Two separate but converging moves this week underline how crypto-linked assets are moving deeper into the core plumbing of traditional finance—from clearing and settlement to retail distribution.
Brazil’s B3 breaks new ground
B3, the São Paulo stock exchange, registered the first guaranteed over-the-counter (OTC) flexible option tied to Hashdex’s crypto-index ETF, HASH11. The trade, executed between Inter and XP, used B3’s clearinghouse as the central counterparty (CCP), placing a crypto ETF exposure inside the same back-office machinery that handles margin, clearing, and settlement for all regulated derivatives. This is precisely the infrastructure layer that Wall Street has been lobbying U.S. regulators to open to tokenized assets.

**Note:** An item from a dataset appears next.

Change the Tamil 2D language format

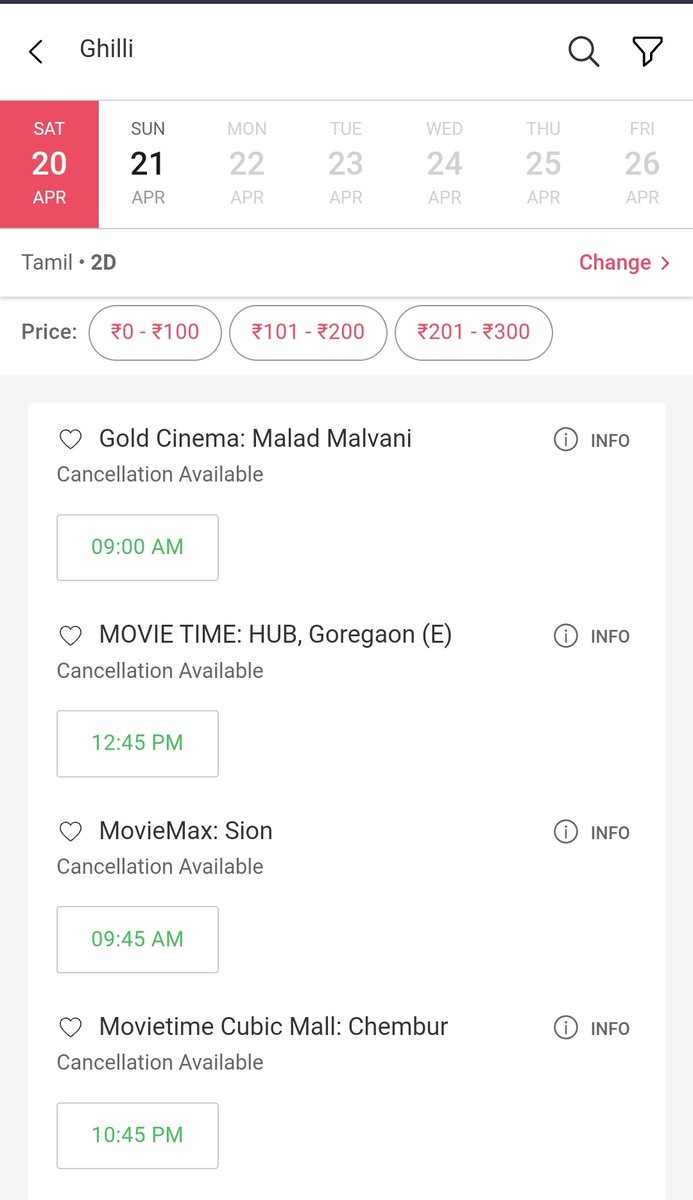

BlackRock, for instance, told the CFTC in 2025 that tokenized money market funds and stablecoins should be eligible as collateral in both cleared and uncleared derivatives markets. An offshore example emerged in April 2026 when Standard Chartered built a framework for institutional OKX clients to post BlackRock’s tokenized Treasury fund, BUIDL, as collateral while Standard Chartered retained custody. Brazil’s HASH11 flexible option is customizable by maturity, strike, quantity, and optional features like barriers, and it directly demonstrates how crypto-linked exposure can enter a regulated clearing stack.
B3’s collateral pool already sits at roughly $146 billion, with real estate funds added on May 6. While Selic federal debt still accounts for more than 82% of the pool, the move to accept HASH11 as a derivative underlier marks a symbolic inclusion of crypto into core risk-management infrastructure. Brazil’s track record on rapid financial innovation is well established: Pix, the central bank’s instant-payment rail, launched in 2020 and surpassed $5 trillion in volume by 2024, and Brazil listed the world’s first crypto ETF in 2021 and launched Bitcoin futures on B3 in April 2024. Those futures have now traded $400 billion in volume and over 41 million contracts, with non-resident investors making up 53% of participation.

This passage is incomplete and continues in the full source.